[AJP Desk Column] It Started with Just One Line. That's Why Netflix Became BTS's Natural Choice
At midnight on January 14, a single line appeared on HYBE's fan platform Weverse and on X (formerly Twitter).
"BTS to begin a world tour in 34 cities across North America, Europe, and South America on April 9."
That's was all.
There was no press release.
No press conference.
Just a short notice posted in a fan platform.
The response came faster than expected.
Within half a day, 280,000 comments in various languages poured in from around the world, and the post on X recorded 25.32 million views.
BBC, Billboard, The New York Times, and Forbes all cited this "one-time announcement" in real time.
This scene clearly shows the stage that BTS's global influence has reached.
Now, BTS's "official announcements" no longer begin with the media, but in fan platforms. Global media simply follow and translate them.
Seen in this context, it is not surprising at all—rather, it is natural—that BTS's comeback concert at Gwanghwamun on March 21 will be streamed exclusively live on Netflix instead of being broadcast by traditional TV networks.
Broadcast television is still a powerful medium. However, its strength is confined by regions. It operates within the framework of schedules, broadcasting zones, and rating estimates.
In contrast, BTS's comeback is not meant to be measured on a domestic scale from the start. Its essence lies in simultaneity: the entire world sharing the same screen, at the same time, on the same day.
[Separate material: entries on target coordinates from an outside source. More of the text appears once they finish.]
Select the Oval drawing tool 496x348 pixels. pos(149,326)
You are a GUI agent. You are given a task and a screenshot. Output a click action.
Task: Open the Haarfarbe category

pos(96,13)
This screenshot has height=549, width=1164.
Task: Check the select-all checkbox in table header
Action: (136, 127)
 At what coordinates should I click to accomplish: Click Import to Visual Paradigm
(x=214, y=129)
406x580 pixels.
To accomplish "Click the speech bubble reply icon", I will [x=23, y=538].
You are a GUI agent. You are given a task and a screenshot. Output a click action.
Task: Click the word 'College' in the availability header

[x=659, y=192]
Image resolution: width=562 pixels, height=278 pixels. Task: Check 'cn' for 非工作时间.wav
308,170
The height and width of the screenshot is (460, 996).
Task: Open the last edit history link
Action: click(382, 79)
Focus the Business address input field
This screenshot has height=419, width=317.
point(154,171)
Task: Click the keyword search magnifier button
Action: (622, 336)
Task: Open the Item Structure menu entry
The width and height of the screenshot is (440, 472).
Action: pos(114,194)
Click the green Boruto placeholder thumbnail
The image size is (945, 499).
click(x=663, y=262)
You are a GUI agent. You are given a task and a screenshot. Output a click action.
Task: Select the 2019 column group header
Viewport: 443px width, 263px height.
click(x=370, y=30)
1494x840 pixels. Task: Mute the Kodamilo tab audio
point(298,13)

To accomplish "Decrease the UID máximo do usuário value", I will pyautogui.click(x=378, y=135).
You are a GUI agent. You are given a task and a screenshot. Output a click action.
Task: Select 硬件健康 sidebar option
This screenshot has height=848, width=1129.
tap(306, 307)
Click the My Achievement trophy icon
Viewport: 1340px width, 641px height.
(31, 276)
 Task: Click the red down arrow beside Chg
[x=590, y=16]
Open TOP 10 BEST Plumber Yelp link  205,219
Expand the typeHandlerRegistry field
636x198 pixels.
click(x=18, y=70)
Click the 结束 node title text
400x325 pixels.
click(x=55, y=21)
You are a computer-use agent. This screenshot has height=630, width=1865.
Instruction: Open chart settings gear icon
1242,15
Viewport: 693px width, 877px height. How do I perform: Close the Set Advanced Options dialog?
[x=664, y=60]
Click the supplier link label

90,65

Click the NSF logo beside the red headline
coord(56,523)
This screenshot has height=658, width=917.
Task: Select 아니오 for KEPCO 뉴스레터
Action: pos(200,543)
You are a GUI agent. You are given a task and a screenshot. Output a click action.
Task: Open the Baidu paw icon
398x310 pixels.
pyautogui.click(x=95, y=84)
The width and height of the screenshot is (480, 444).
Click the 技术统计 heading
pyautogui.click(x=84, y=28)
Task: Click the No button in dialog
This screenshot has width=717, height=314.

Platforms see this simultaneously not as a cost, but as value.
For Netflix, live streaming is not merely "broadcasting." It is a tool that binds subscriber experiences together.
Live streams drive log-ins, log-ins lead to longer viewing time, and performances expand into documentaries and tour content.
In fact, right after BTS's comeback stage, Netflix will release the feature-length documentary "BTS: The Return."
In other words, performance and storytelling are designed as a single pipeline.
There is another reason BTS can afford to bypass traditional broadcasting: their fandom has already been datafied.
More than 30 million fans follow BTS on Weverse, many of whom are classified as "active users."
They listen to music, leave comments, purchase merchandise, and book concert tickets.
All of these actions are recorded as data on the platform.
That is why BTS's world tours are never a matter of "Will it work or not?"
How many people will gather in each city, how many shows can be held, and even what price range to set—everything is already calculated in numbers.
This is why people in the industry say, "BTS world tours are planned not with maps, but with Excel."
In such circumstances, broadcast partners inevitably change.
Television evaluates after seeing the response.
Platforms choose after already knowing the response.
Choosing Netflix does not mean broadcast media have lost their value.
It simply means the scale has changed.
Legacy broadcasters are still optimised for national audiences.
But BTS is already a global event that transcends national borders.
If The Beatles dominated their era through television,
BTS designs their era through platforms.
If The Beatles shook America through The add Sullivan Show in the 1960s,
BTS moves YouTube, Weverse, X, and Netflix all at once.
Their stage is not a single channel, but hundreds of millions of play buttons pressed simultaneously.
This Netflix live stream is neither a privilege nor an experiment.
It is simply thr most efficient route for a team whose global influence has already been proven.
A team that can move world media with a single line of text and generate tens of millions of views in half a day has no reason to fit itself into domestic TV schedules.
Choosing a platform that reaches nearly 190 countries simultaneously is the rational choice.
Gwanghwamun is a stage.
But a bigger stage opens after that.
It is the "live" button pressed at the same time on screens around the world.
And BTS already knows exactly where that button is.